● **Instruction 1**:
Recast the stretch of the records from the line containing "Task: Click the 本地文件 step circle" through the line containing "1280x543 pixels." as a Markdown table with the columns Row and Line, one row per line. Skip blank lines and leave the pictures out.

● **Selected passage**:
Tuesday, December 7, 2010

the sixth of December

Last night, we went to Babalu, because I was in a horrid mood after an encounter with Williams-Sonoma.  The food was very good, particularly the shrimp tacos (shrimp was the fish of the day).  I may have to go eat the fish tacos again very soon.  We also had Mexican street corn, guac, and empanadas.  Delicious.  The best part came at the end of the evening.  I had asked to see the menu again because I thought I might try one more thing.  I decided on the corn.  Just as I said to Gates, "I really wish the waitress would come by so I could order the corn," our waitress appeared and put an order of corn on our table.  We immediately came to the conclusion that either a) Babalu has hidden recording devices listening for what people want OR b) our server was psychic.    Sadly, we soon found out that neither was true.  We had gotten the corn meant for another table.   Unbelievably, that possibility had not occurred to me.

● **Material to process**:
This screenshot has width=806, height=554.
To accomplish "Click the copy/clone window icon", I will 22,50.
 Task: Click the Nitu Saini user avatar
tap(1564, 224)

--

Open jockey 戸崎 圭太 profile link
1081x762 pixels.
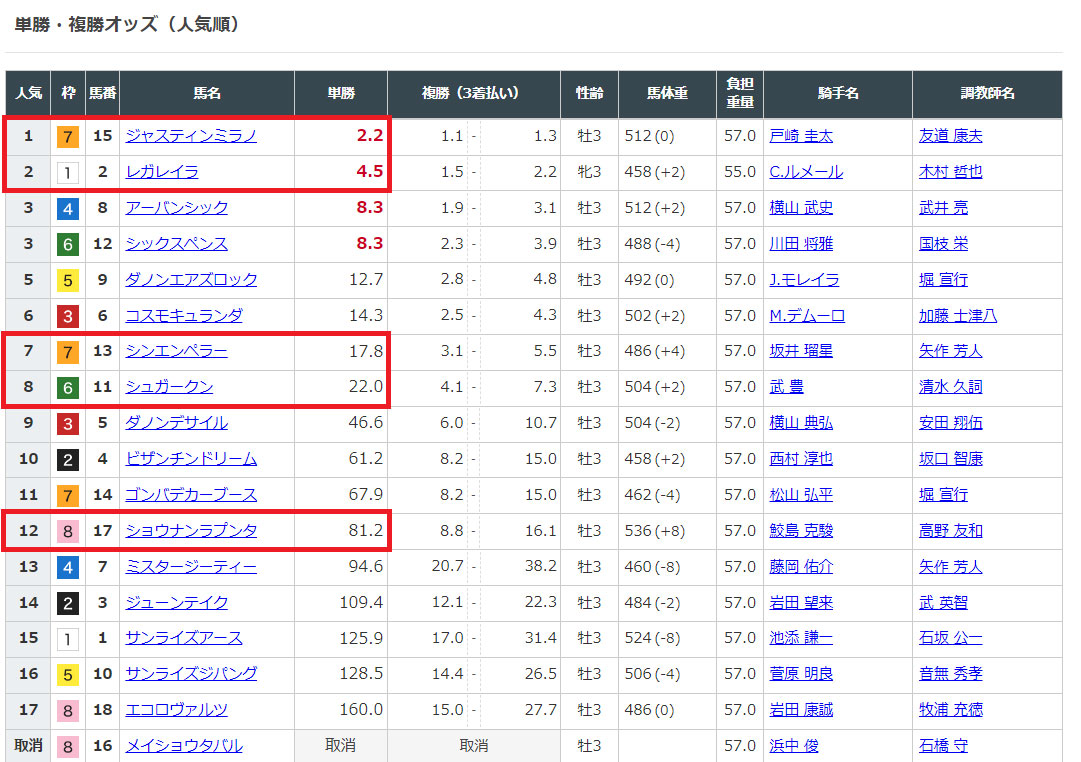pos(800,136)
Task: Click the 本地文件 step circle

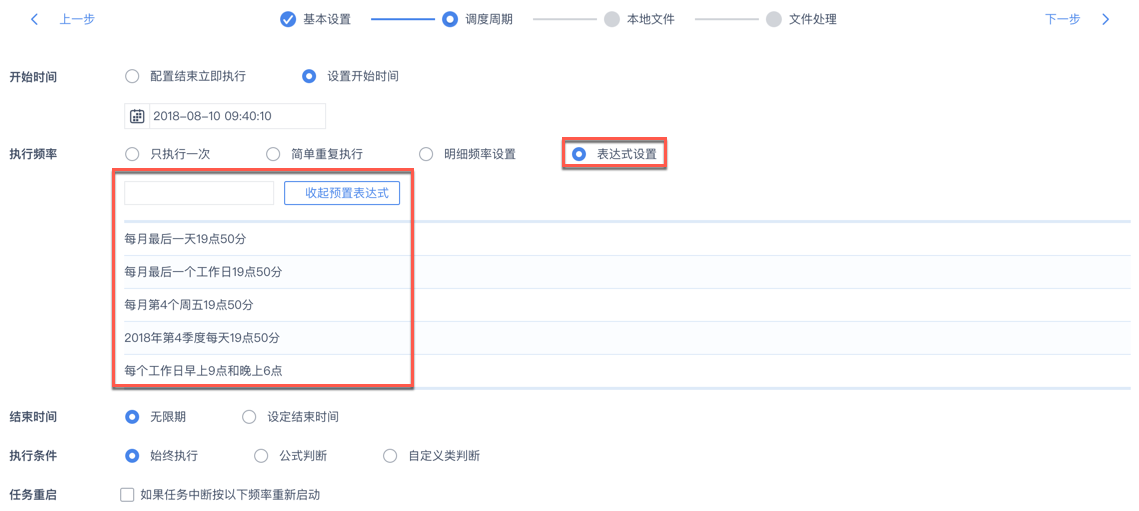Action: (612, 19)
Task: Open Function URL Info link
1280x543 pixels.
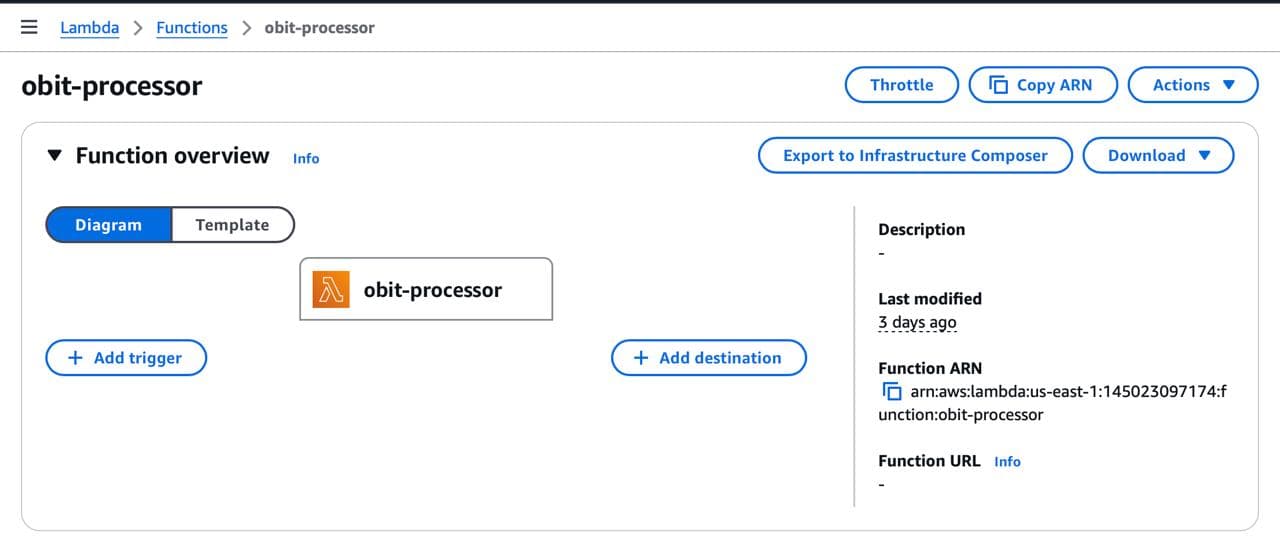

==

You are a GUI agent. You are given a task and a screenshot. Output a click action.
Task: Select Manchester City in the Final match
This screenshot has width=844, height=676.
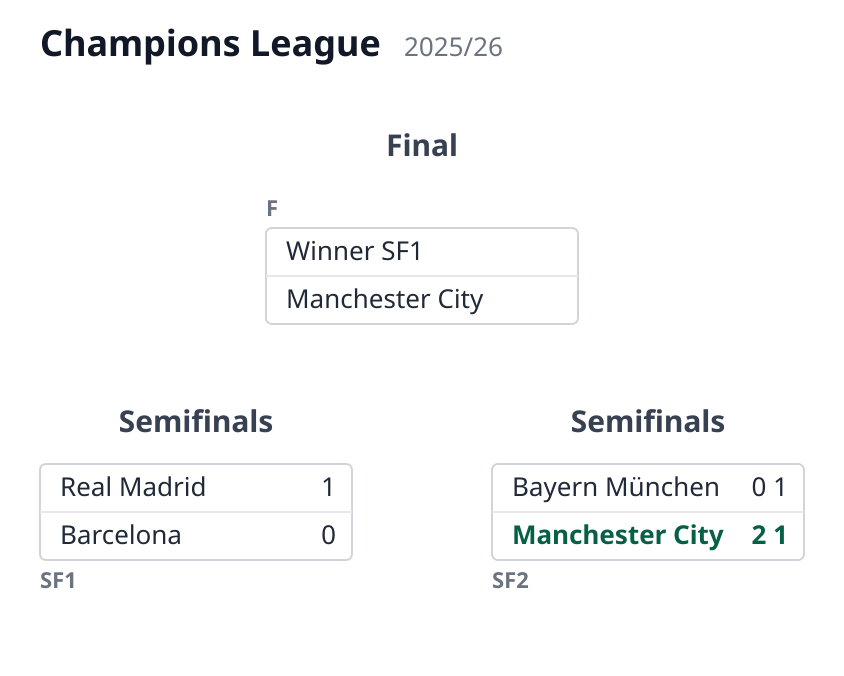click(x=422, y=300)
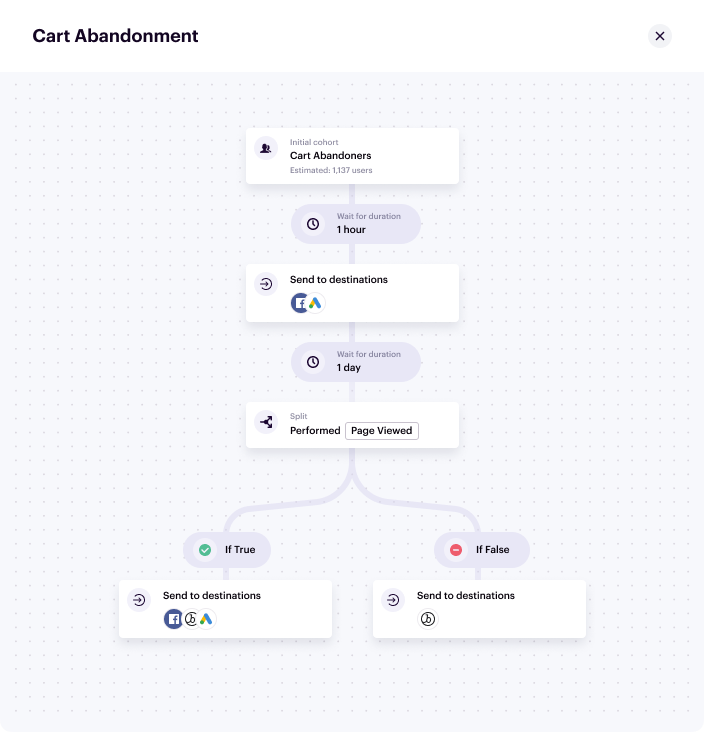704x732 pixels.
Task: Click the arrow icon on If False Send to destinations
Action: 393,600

● **Instruction 2**:
State whether each statement agrees with the Babalu dinner post. Answer yes or no, and quote the words from the post that decide it.
(a) The writer was in a good mood before going to Babalu.
(b) Shrimp was the fish of the day.
(c) The corn that arrived at the table was meant for another table.

● **Complete response 1**:
| Row | Line |
|---|---|
| 1 | Task: Click the 本地文件 step circle |
| 2 | Action: (612, 19) |
| 3 | Task: Open Function URL Info link |
| 4 | 1280x543 pixels. |

● **Complete response 2**:
(a) No: "I was in a horrid mood after an encounter with Williams-Sonoma."
(b) Yes: "shrimp was the fish of the day"
(c) Yes: "We had gotten the corn meant for another table."